The filing is significant because it would give US investors regulated, exchange listed exposure to Bittensor, a network that sits at the intersection of crypto and artificial intelligence. Bittensor is a decentralized AI network organized into subnets, where participants contribute machine learning models, data and compute and are rewarded in TAO based on the value they add. Rather than relying on a single centralized provider, the network coordinates many independent contributors through cryptographic incentives.

Grayscale Bittensor TAO ETF GTAO filing concept with decentralized AI network nodes

That structure is what makes the so called decentralized AI investment thesis appealing to some allocators. Demand for AI exposure has been strong, and a spot vehicle tied to TAO would let investors participate through a familiar brokerage wrapper instead of holding the token directly or navigating exchanges and self custody. Grayscale has framed the effort as bringing TAO into a regulated investment structure for US investors, building on the firm's broader pattern of converting single asset crypto trusts into ETFs.

How the trust is structured

The filings describe a conservative, asset backed design. Key points disclosed in the registration statement and reported by multiple outlets include:

  • No leverage, derivatives or lending. The trust will not use leverage, derivatives or lending in its operations.
  • No pledging or rehypothecation. The trust's TAO cannot be pledged, rehypothecated or used as collateral.
  • Direct holding. The trust is designed to hold TAO directly and track its value, rather than gaining exposure through synthetic instruments.
  • Creation and redemption. Shares are created and redeemed in blocks (baskets) of 10,000 shares, consistent with how Grayscale has structured other spot crypto products.
  • Custody. Per the filings, custody arrangements involve established crypto custodians, with the sponsor naming providers such as BitGo and Coinbase Custody.

These constraints are notable for a token tied to an AI network. By ruling out lending and rehypothecation, the structure aims to keep the underlying TAO unencumbered, which is the kind of safeguard that institutional investors and regulators tend to scrutinize closely.

About TAO and the Bittensor network

TAO has a capped maximum supply of 21 million tokens, a design that echoes Bitcoin's fixed supply. According to figures cited in the filings, roughly 10 million TAO were in circulation as of late 2025. The Bittensor network itself is built around subnets, each focused on specific machine learning tasks, with TAO serving as the incentive and settlement asset that rewards useful contributions.
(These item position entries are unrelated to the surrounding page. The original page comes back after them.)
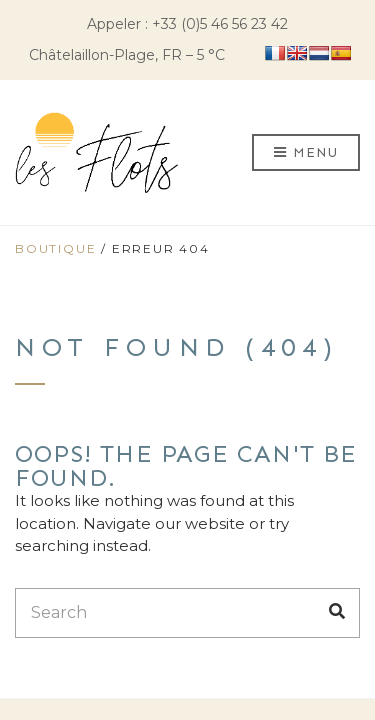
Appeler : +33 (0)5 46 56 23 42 (187, 24)
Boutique (55, 248)
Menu (306, 153)
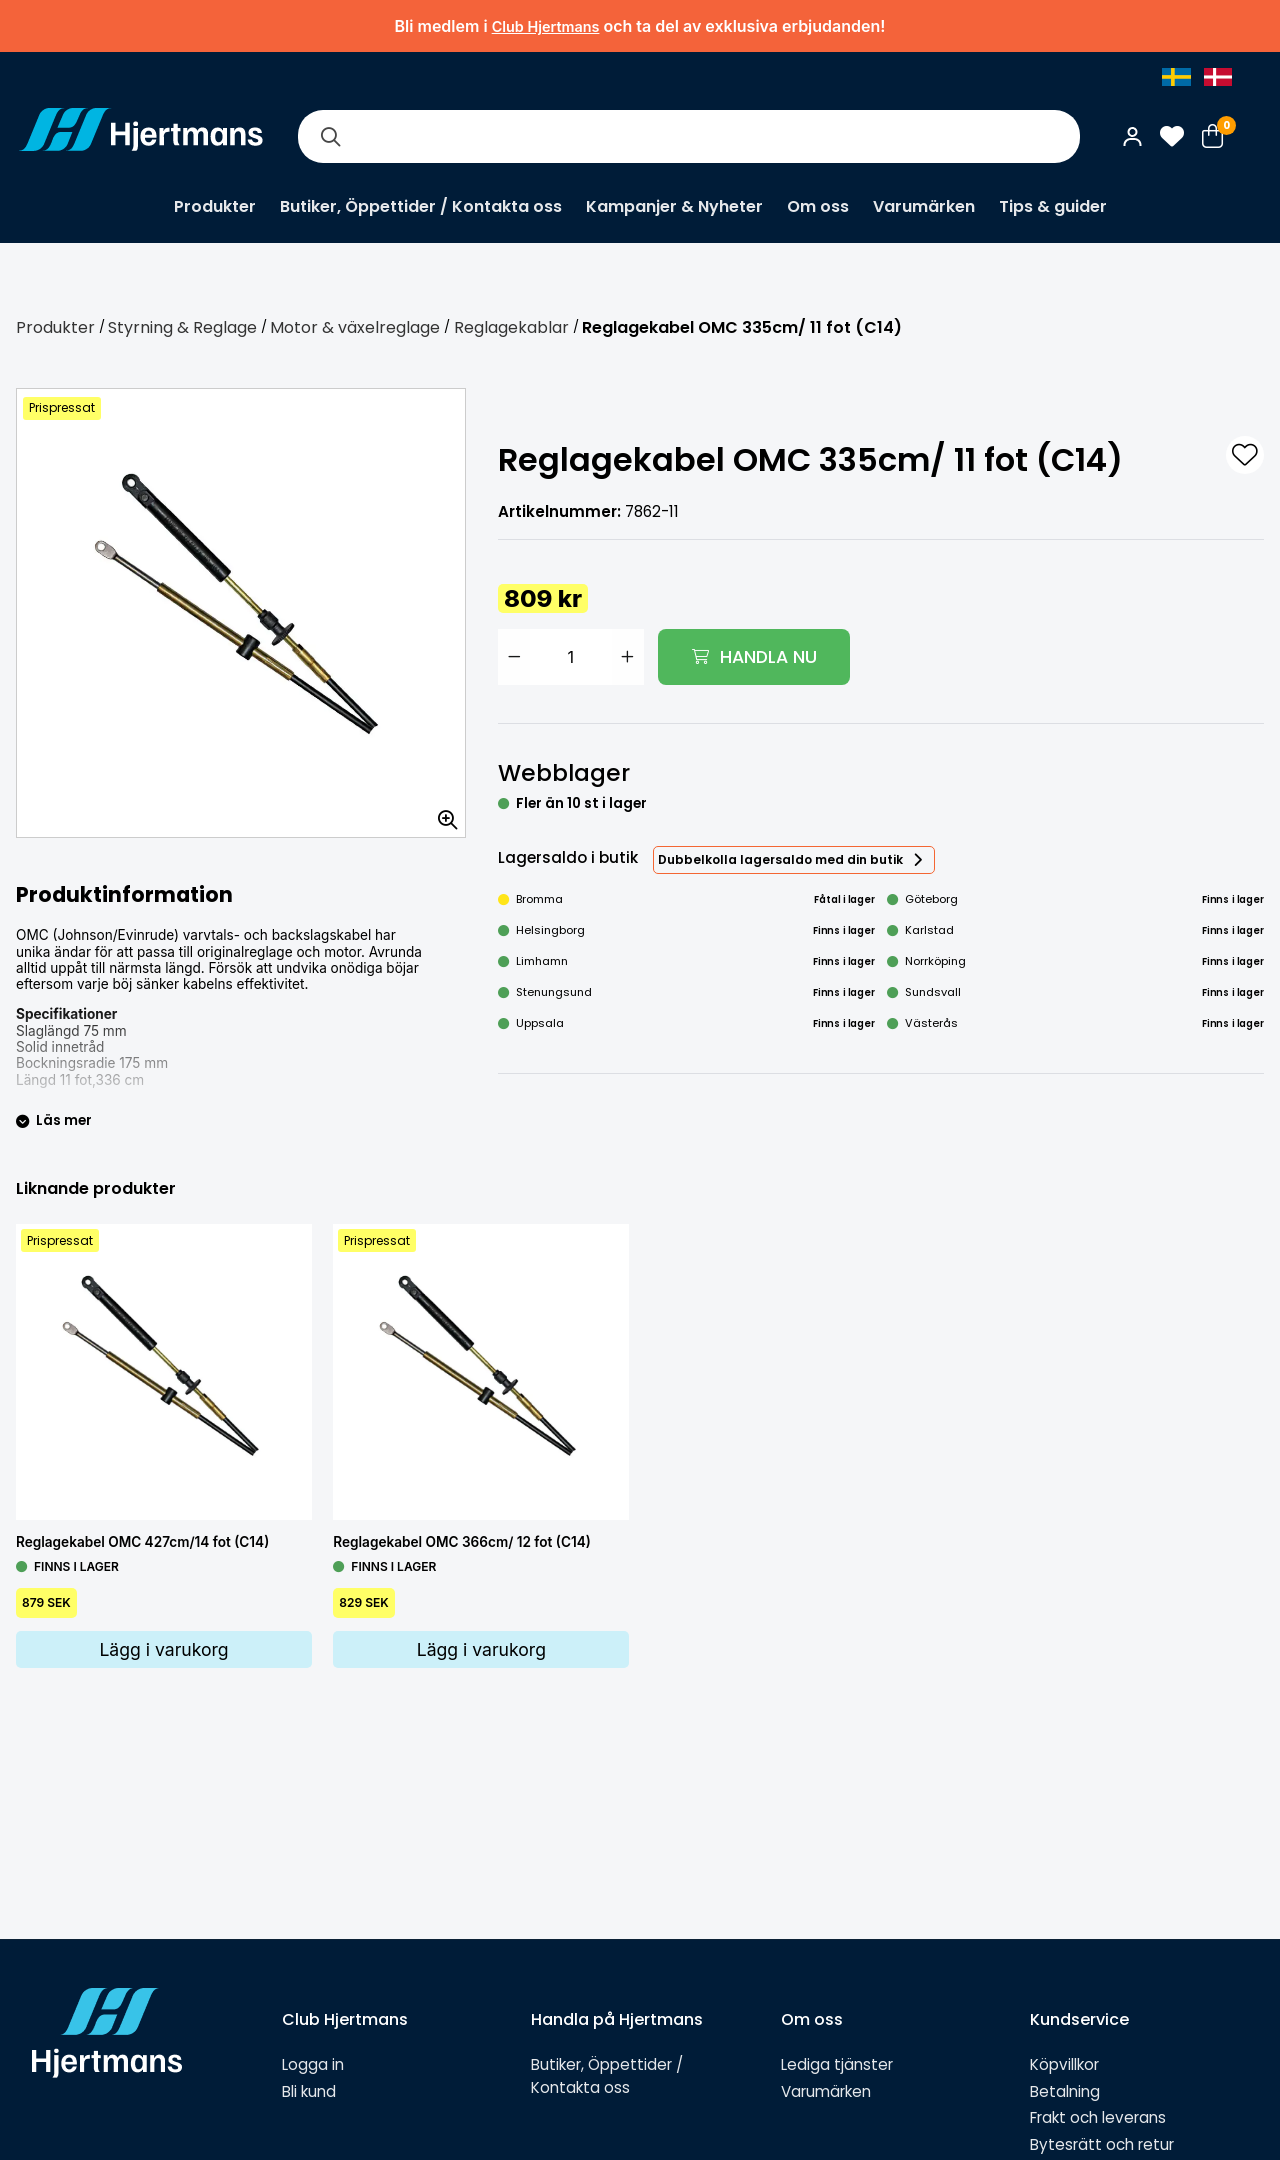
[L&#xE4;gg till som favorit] (1245, 455)
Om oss (818, 206)
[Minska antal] (514, 657)
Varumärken (924, 206)
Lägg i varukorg (163, 1649)
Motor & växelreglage (355, 327)
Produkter (215, 206)
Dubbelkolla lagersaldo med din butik (780, 859)
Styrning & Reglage (182, 327)
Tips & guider (1053, 206)
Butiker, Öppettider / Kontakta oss (421, 206)
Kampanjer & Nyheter (674, 206)
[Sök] (330, 136)
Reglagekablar (511, 327)
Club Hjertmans (546, 26)
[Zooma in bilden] (441, 813)
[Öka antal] (628, 657)
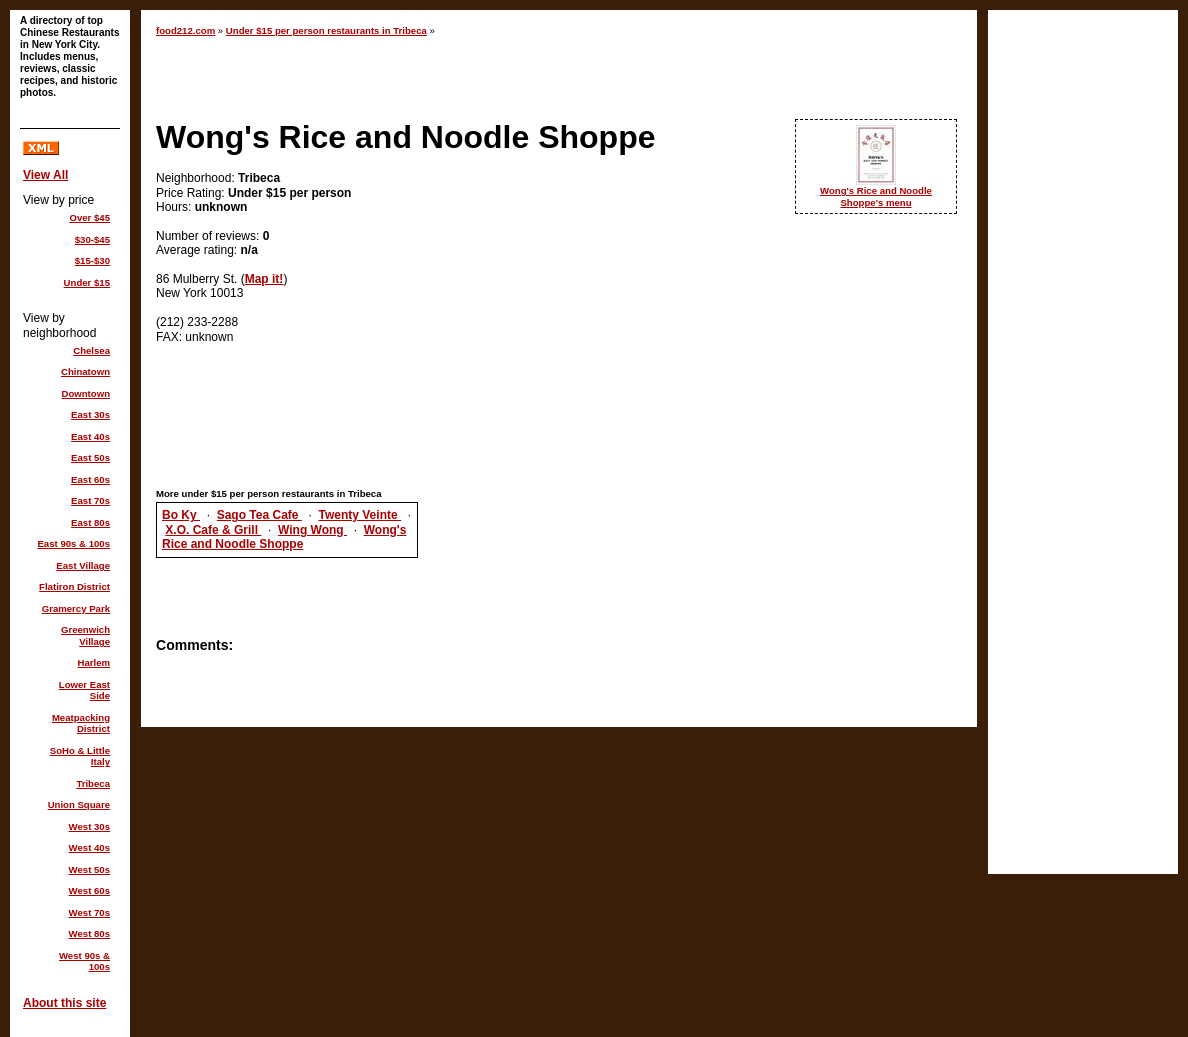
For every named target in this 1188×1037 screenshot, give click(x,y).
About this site (64, 1003)
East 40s (90, 436)
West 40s (89, 847)
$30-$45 (92, 239)
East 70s (90, 500)
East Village (83, 565)
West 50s (89, 869)
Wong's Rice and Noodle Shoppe (284, 537)
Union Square (79, 804)
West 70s (89, 912)
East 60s (90, 479)
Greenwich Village (85, 635)
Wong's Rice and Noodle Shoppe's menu (876, 196)
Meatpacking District (81, 723)
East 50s (90, 457)
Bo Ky (181, 515)
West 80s (89, 933)
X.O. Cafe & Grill (213, 530)
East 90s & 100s (73, 543)
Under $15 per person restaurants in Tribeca (326, 30)
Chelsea (91, 350)
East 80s (90, 522)
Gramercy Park (76, 608)
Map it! (264, 279)
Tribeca (93, 783)
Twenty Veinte (360, 515)
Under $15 (87, 282)
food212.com (185, 30)
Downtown (86, 393)
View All (45, 175)
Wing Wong (312, 530)
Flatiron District (74, 586)
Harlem (93, 662)
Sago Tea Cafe (259, 515)
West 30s (89, 826)
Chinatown (85, 371)
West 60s (89, 890)
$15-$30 (92, 260)
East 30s (90, 414)
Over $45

TAO token supply chart and Bittensor subnet structure for the proposed GTAO ETF

This combination, a fixed supply token powering a decentralized AI marketplace, is central to the pitch behind a TAO ETF. Supporters argue it offers exposure to AI infrastructure that is not controlled by any single company. Critics will point out that the sector is young, volatile and still proving out real world demand. As with any single asset crypto product, the value of the shares would be expected to move closely with the price of TAO.

Tracking TAO and AI tokens on-chain

While the ETF works its way through the regulatory process, on-chain markets continue to trade around the clock. Investors and traders who want to follow TAO and other AI related tokens can use DEXTools to monitor real time prices, liquidity, trading pairs and on-chain activity across decentralized exchanges. That kind of market data can offer a live read on sentiment toward decentralized AI assets even before any regulated vehicle becomes available.

What comes next

The path forward depends on the SEC and NYSE Arca. For the Grayscale Bittensor Trust ETF to begin trading under GTAO, the registration statement needs to become effective and the exchange listing must be approved. Until then, the accurate description is that Grayscale has filed and amended its paperwork and is advancing toward a listing, not that the ETF is approved or trading.

If it does cross the finish line, GTAO would mark a notable expansion of the crypto ETF universe into the decentralized AI category. For now, the filing stands as a clear signal that issuers see investor appetite for regulated exposure to networks like Bittensor. This article is for informational purposes only and is not financial advice.